Committee sentiment: Supportive: Sen. Tony Sorrentino, Sen. George Dungan Unclear: Sen. Dave Murman, Sen. Teresa Ibach
Sentiment estimated from questions and comments — not stated positions.
LB211: Adjustment to Property Tax Growth Limitation Act for smaller municipalities and counties with low public safety spending
Introduced by: Sen. Merv Riepe | Testimony: 2 proponents, 8 opponents, 0 neutral | Read bill text (PDF)
LB211 would give smaller Nebraska counties and cities a 2% minimum property tax growth allowance, but a senator warns it creates an incentive to cut police budgets. The bill targets the roughly 10 smallest counties that spend less than 20% of their property tax budgets on public safety—mostly rural counties with populations under 5,000 that rely heavily on road maintenance. Proponents say these counties can't use LB34's public safety exception and need flexibility to cover rising costs. But Sen. Bostar posed a logical trap: if the 2% is valuable enough to justify the bill, won't subdivisions be tempted to reduce public safety spending to stay below the 20% threshold and capture it? Why it matters: Smaller rural counties face real cost pressures—health insurance up 12-15% annually, gravel road maintenance up 10.5%—but the property tax cap offers them no relief. The bill is a targeted fix, but it risks creating perverse incentives. What they're saying: Proponents: "Very small counties spend most of their budgets on infrastructure, not police. The public safety exception does them no good." Sen. Bostar: "If taking advantage of the 2% isn't compelling, this bill has no purpose. But if it is compelling, then counties will cut public safety to get it." By the numbers: Two proponent letters, eight opponent letters. NACO identified 10 counties (not 81) that would qualify. What's next: No vote was taken. The bill remains in committee.
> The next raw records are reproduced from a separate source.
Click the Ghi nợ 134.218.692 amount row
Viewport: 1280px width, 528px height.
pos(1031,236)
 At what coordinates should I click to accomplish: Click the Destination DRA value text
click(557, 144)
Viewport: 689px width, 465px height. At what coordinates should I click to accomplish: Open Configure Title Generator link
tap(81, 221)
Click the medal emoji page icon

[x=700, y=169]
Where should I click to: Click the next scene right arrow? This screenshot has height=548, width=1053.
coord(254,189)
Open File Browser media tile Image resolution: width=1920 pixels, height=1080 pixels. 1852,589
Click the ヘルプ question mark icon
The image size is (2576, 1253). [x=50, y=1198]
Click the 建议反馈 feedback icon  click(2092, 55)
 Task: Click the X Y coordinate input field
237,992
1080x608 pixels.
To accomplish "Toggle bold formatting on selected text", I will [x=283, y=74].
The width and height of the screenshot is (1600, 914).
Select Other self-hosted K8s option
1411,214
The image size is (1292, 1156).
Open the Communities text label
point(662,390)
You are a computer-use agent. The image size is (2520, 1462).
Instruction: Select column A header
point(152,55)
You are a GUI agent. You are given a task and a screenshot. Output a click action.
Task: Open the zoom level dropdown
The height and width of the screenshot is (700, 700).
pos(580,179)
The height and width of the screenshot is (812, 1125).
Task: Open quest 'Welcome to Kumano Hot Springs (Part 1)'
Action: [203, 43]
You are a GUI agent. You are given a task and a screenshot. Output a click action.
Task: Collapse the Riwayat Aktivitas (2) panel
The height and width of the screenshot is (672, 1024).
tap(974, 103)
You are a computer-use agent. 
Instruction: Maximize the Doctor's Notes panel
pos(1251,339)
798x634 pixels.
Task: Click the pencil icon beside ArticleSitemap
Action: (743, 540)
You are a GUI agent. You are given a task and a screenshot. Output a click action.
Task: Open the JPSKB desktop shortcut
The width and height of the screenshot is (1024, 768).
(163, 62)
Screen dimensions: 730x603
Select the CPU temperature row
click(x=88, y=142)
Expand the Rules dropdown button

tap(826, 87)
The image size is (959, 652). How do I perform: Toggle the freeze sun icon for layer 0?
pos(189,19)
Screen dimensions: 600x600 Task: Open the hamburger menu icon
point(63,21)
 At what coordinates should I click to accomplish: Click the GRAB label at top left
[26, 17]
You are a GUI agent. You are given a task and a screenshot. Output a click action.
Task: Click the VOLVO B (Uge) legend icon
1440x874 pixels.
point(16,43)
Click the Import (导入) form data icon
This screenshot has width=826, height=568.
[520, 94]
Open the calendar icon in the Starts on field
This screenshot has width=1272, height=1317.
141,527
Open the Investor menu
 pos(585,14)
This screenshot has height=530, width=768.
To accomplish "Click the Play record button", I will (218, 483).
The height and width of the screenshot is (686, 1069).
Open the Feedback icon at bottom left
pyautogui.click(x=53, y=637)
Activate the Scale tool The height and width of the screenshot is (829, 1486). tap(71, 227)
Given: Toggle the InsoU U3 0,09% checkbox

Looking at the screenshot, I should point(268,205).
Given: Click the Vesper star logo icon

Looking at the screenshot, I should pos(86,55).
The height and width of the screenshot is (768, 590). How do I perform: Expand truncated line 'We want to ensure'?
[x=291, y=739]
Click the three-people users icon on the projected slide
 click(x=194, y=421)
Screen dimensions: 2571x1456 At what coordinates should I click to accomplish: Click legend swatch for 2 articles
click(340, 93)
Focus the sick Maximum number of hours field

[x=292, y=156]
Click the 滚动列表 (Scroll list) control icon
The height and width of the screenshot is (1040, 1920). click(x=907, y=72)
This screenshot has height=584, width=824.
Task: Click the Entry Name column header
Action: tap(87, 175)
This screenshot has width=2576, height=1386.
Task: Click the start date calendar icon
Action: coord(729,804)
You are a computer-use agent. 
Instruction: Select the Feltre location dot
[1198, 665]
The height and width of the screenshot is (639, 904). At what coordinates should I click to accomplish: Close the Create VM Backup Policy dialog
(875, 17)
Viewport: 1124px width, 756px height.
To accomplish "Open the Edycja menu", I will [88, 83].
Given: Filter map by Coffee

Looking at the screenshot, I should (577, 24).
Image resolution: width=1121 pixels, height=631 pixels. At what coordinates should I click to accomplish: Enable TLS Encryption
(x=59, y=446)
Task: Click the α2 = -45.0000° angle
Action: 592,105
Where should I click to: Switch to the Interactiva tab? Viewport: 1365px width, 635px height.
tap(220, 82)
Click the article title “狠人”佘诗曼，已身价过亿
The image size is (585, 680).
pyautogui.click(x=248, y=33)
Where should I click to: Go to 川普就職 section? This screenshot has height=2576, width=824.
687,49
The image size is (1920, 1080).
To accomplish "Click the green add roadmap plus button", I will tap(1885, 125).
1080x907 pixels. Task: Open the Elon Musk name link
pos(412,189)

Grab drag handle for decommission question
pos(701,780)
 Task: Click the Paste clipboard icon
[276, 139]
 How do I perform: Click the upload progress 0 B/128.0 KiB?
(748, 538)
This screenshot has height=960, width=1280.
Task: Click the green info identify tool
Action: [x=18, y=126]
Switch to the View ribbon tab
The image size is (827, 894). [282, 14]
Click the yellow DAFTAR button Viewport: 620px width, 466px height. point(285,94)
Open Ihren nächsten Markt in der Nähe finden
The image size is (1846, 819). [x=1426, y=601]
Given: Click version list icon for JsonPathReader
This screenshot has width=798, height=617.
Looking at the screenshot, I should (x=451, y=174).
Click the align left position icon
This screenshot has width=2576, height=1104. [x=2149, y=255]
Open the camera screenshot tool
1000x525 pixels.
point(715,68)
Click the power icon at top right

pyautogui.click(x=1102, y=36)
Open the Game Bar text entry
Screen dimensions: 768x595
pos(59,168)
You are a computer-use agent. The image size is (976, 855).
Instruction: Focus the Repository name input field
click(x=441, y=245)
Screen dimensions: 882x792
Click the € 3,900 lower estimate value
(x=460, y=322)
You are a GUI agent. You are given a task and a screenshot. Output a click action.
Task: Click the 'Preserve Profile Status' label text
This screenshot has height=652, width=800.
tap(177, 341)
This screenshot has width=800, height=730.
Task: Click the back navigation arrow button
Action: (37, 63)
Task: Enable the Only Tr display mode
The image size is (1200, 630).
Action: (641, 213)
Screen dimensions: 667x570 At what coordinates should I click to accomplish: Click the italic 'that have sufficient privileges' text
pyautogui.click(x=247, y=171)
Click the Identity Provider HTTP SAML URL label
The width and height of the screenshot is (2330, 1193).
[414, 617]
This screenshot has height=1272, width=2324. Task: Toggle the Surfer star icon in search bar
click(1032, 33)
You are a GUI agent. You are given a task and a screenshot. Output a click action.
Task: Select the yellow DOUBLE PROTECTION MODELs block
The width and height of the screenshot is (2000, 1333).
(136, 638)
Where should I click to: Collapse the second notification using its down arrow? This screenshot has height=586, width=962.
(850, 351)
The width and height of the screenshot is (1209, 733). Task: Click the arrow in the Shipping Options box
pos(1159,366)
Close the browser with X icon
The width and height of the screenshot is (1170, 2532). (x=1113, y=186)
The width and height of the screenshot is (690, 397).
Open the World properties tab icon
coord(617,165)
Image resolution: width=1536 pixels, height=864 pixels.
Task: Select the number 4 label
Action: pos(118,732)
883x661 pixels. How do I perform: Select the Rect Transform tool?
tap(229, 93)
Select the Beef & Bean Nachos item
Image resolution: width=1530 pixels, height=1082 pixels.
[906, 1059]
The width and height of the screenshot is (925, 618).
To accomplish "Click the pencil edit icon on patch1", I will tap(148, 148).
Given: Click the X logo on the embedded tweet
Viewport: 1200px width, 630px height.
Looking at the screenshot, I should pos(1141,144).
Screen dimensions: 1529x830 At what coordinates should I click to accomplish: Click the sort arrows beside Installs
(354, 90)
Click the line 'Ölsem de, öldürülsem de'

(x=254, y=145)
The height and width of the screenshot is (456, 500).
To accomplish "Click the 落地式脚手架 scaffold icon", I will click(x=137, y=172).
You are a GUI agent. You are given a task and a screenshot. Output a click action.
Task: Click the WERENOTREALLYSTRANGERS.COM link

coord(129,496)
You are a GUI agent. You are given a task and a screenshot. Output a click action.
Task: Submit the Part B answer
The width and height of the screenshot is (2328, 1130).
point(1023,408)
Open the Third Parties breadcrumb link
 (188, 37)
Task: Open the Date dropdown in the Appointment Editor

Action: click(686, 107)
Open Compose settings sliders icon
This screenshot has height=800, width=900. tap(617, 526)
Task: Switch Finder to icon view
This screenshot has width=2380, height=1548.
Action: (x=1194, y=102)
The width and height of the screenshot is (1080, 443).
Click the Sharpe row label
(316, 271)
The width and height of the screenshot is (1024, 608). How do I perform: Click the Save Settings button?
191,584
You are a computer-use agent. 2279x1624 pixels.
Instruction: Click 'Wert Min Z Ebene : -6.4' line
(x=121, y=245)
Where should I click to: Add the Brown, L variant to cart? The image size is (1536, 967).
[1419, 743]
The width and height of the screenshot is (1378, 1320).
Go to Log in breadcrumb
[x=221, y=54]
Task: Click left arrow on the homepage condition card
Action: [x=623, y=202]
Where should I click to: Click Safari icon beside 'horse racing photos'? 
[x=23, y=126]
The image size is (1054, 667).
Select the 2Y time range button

Committee sentiment: Opposed: Sen. Eliot Bostar Unclear: Sen. Mike Jacobson
Sentiment estimated from questions and comments — not stated positions.
Session Notes
The hearing was held in the Banking Committee room. Vice Chairman Jacobson presided for most of the hearing, with Sen. Bostar temporarily chairing during LB211 testimony while Jacobson took a break. Chair von Gillern was absent due to a scheduling conflict. The committee heard three bills: LB699 (withdrawn by introducer), LB242 (technical corrections to LB34), and LB211 (flexibility for small subdivisions). No votes were taken on any bills. The hearing included discussion of amendments to LB242, particularly AM273 addressing tax increment financing and an amendment addressing City of Ralston concerns. Committee members noted the complexity of property tax law and the need for clarity as local governments prepare budgets for fiscal year 2025-26.
Generated by NE Wire Service | Source: Nebraska Legislature Transcribers Office This is an AI-generated summary. Verify all claims against the official transcript.